++++ ENTRIES SUPPLIED

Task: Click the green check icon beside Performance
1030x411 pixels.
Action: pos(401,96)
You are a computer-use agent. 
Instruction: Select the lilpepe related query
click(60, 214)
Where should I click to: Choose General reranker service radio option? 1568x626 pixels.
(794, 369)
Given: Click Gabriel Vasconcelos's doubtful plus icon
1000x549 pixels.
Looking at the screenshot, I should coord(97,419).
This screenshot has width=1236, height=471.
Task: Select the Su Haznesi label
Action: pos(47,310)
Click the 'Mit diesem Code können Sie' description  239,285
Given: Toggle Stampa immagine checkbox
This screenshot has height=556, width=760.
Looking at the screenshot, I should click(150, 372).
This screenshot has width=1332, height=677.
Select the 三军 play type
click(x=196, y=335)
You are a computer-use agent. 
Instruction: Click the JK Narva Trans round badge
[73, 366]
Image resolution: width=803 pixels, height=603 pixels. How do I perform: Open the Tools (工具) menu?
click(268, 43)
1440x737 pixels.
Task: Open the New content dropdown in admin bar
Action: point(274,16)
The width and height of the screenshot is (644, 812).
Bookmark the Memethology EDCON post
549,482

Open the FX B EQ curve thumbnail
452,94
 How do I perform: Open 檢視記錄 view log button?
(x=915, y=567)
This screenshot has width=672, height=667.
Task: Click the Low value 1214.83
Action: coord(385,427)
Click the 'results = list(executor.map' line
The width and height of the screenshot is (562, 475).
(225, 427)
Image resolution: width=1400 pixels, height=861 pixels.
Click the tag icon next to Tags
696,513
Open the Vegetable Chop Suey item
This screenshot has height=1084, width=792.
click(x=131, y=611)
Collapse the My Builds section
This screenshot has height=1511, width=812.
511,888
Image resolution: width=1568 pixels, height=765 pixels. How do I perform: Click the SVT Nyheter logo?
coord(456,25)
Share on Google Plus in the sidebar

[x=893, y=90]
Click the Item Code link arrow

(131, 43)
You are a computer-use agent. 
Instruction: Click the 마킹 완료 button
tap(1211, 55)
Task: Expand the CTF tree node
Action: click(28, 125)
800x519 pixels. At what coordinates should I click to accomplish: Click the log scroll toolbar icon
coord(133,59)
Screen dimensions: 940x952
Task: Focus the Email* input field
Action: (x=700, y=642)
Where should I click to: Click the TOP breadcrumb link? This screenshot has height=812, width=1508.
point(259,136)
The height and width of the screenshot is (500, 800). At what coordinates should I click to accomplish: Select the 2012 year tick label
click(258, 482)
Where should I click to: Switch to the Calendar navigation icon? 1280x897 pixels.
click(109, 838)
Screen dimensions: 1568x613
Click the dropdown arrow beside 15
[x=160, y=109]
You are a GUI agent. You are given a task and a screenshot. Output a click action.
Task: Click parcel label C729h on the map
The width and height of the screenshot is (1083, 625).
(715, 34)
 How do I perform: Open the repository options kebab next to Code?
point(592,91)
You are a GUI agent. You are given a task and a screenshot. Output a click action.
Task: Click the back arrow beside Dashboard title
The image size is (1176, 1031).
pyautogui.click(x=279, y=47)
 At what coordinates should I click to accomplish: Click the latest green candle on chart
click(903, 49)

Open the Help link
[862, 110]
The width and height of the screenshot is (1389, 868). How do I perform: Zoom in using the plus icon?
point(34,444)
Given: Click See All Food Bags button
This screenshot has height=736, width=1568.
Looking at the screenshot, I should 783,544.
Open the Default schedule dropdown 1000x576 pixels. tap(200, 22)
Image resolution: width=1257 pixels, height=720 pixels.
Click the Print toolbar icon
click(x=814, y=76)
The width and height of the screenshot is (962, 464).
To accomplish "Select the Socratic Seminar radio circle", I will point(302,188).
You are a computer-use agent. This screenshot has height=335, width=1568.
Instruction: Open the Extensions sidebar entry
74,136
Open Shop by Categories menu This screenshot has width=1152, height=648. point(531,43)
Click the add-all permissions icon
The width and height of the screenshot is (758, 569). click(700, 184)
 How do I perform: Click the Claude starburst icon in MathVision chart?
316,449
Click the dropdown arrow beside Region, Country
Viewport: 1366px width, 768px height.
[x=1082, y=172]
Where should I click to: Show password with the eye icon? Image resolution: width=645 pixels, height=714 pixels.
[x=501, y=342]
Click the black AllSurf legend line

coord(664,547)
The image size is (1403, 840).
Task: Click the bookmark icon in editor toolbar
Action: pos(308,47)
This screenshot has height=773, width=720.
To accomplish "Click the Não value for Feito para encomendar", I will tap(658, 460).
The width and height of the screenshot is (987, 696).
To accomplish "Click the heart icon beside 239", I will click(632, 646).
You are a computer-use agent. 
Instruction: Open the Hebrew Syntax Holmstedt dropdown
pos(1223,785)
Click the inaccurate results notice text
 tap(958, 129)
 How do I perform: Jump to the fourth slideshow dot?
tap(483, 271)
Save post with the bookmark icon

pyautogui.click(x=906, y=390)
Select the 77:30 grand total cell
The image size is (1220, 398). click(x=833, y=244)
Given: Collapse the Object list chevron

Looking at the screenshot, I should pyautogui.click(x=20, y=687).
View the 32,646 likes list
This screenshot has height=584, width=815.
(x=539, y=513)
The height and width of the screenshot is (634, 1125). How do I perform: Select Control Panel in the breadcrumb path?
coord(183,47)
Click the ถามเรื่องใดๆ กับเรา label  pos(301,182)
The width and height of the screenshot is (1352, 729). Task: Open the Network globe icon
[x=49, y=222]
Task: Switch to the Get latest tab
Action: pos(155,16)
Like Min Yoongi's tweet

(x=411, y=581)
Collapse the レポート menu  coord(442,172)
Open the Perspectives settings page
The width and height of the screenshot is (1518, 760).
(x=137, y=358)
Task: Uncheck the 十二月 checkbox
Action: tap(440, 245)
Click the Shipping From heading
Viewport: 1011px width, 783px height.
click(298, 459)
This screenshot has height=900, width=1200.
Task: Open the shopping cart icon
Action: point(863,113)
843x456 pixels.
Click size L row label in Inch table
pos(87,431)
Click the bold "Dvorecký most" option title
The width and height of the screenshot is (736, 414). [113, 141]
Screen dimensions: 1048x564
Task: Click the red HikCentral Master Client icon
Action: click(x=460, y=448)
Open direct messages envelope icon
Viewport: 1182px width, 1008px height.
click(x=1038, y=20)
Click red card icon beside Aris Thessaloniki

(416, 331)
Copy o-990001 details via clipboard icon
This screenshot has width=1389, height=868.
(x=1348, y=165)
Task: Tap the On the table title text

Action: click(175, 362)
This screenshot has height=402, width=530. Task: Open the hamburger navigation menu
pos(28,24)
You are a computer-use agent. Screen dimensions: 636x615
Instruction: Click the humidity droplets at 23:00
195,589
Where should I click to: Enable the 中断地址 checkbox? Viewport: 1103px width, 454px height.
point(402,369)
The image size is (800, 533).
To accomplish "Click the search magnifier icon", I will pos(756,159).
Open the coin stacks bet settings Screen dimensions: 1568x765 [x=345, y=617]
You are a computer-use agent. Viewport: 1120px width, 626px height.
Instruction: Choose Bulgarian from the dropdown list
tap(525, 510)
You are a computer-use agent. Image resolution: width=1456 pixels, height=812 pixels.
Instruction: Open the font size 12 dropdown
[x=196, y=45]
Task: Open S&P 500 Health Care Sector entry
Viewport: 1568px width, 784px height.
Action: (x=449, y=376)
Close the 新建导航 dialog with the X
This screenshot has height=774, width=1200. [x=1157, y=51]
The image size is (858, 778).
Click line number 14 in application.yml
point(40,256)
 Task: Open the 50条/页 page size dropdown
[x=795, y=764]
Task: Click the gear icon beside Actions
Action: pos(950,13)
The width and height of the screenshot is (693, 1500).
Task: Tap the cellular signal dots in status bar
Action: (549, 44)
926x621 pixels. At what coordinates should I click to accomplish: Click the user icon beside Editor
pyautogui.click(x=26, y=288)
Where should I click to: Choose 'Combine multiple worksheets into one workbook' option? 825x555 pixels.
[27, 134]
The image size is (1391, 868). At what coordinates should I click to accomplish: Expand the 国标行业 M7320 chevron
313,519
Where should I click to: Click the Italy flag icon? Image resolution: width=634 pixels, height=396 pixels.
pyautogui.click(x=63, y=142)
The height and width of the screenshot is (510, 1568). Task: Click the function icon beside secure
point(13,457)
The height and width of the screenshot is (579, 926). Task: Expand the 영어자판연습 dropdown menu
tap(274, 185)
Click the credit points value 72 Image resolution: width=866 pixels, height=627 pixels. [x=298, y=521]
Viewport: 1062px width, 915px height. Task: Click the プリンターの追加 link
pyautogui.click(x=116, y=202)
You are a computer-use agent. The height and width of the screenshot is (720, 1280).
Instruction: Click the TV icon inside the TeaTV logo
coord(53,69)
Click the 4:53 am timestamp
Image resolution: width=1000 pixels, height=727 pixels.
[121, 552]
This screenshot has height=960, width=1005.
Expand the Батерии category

++++++++

Gather from the entries above all lines that include the string "will".

WRITTEN ANSWER |
To accomplish "Select the Socratic Seminar radio circle", I will point(302,188).
To accomplish "Click the Não value for Feito para encomendar", I will tap(658, 460).
To accomplish "Click the heart icon beside 239", I will click(632, 646).
To accomplish "Click the search magnifier icon", I will pos(756,159).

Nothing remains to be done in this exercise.